Smartphones on display for sale. PHOTO: BT FILE
2016
A special audit is launched to investigate a potential conflict of interest concerning board member Keith Tay’s role in the 2013 acquisition of Famous Holdings. The audit exposes significant lapses in SingPost’s corporate governance framework, triggering a crisis of confidence.
The uncertainty proves toxic for the stock. From its early 2015 peak of around S$2.15, the share price falls nearly 15 per cent by the end of the year, and close to another 10 per cent in 2016.
2017-2019
SingPost is forced to announce a write-down on its US e-commerce acquisitions, TradeGlobal and Jagged Peak, which it bought for a total of over US$180 million in 2015. The businesses fail to perform and eventually file for bankruptcy protection. The company’s global ambitions suffer a blow.
2018-2022
Operational struggles intensify, and result in regulatory action. For service lapses in 2018, IMDA fines it S$300,000. Years of negative headlines about service failures further erodes its brand value.
2020-2025
Earnings turn volatile as profits swing between deterioration and improvement.
For the latest quarterly results announced in August, SingPost reports a 60 per cent drop in its operating profit to S$3.4 million; its operating profit margin dips to a mere 2 per cent.
Parcelgate scandal
Early 2024
A whistleblower report alleges that three employees in the International Business Unit were systematically falsifying delivery statuses to avoid contractual penalties from a major client.
End 2024
The board announces the termination of three top executives – group chief executive officer Vincent Phang, group chief financial officer Vincent Yik, and the CEO of the international business unit, Li Yu.
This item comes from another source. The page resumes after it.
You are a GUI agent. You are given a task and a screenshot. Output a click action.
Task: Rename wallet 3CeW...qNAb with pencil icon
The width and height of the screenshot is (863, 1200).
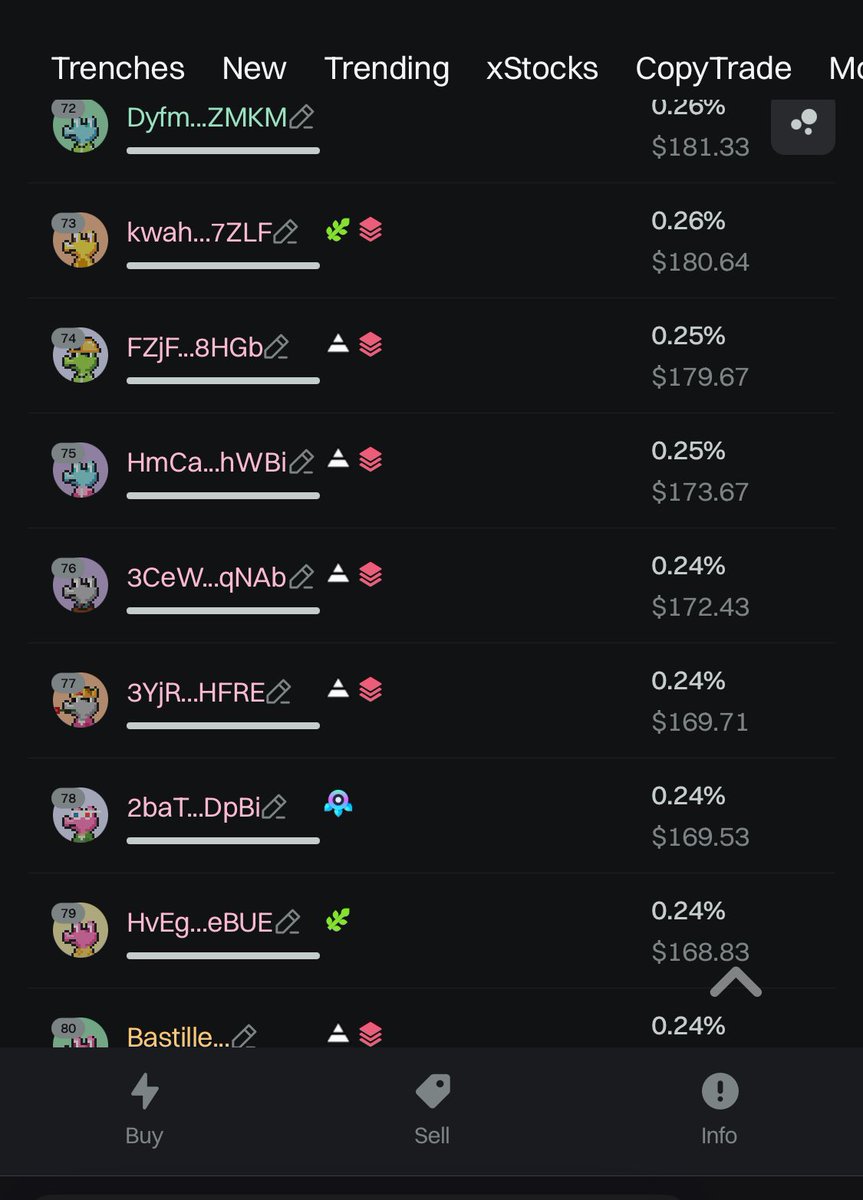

The bourse filing states that they were “grossly negligent” in the handling of the internal investigations, and had omitted to consider material facts that compromised their decision-making and/or failed to perform their duties responsibly and reliably.
The market’s reaction is swift and severe, and investor confidence vaporises. On the first trading day following the announcement of the executive firings, SingPost’s stock price plummets more than 10 per cent.
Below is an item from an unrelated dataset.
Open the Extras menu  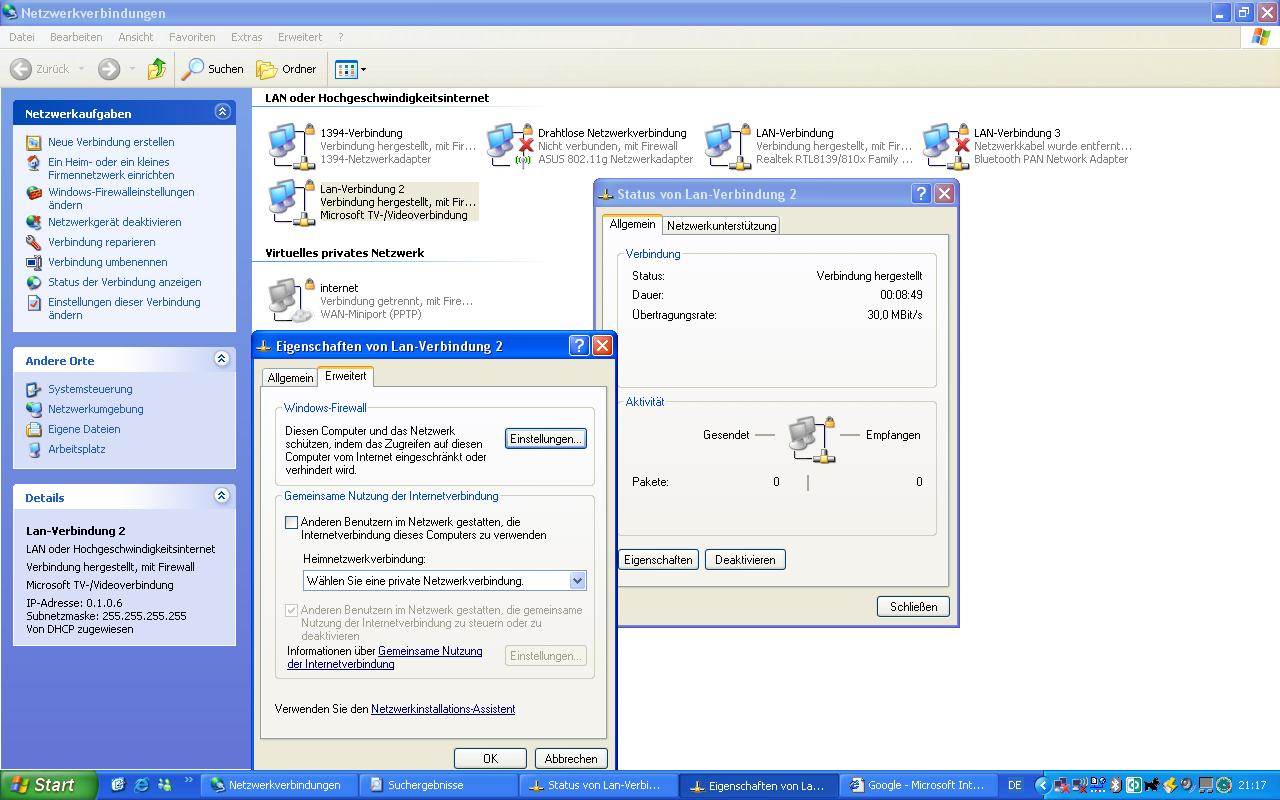coord(246,37)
All three executives contest their firing.
March 2025
SingPost completes the sale of its Australian subsidiary, Freight Management Holdings, for an enterprise value of A$1 billion.
Management actions
July 2025
The company sells its freight forwarding business, Famous Holdings, for S$177 million.
These divestments mark an end to its previous global expansion strategy, as it raises capital to pay down debt, issue special dividends and refocus its core business.
August 2025
SingPost unveils a new corporate service to help businesses manage US custom duties following recent changes to the de minimis rule.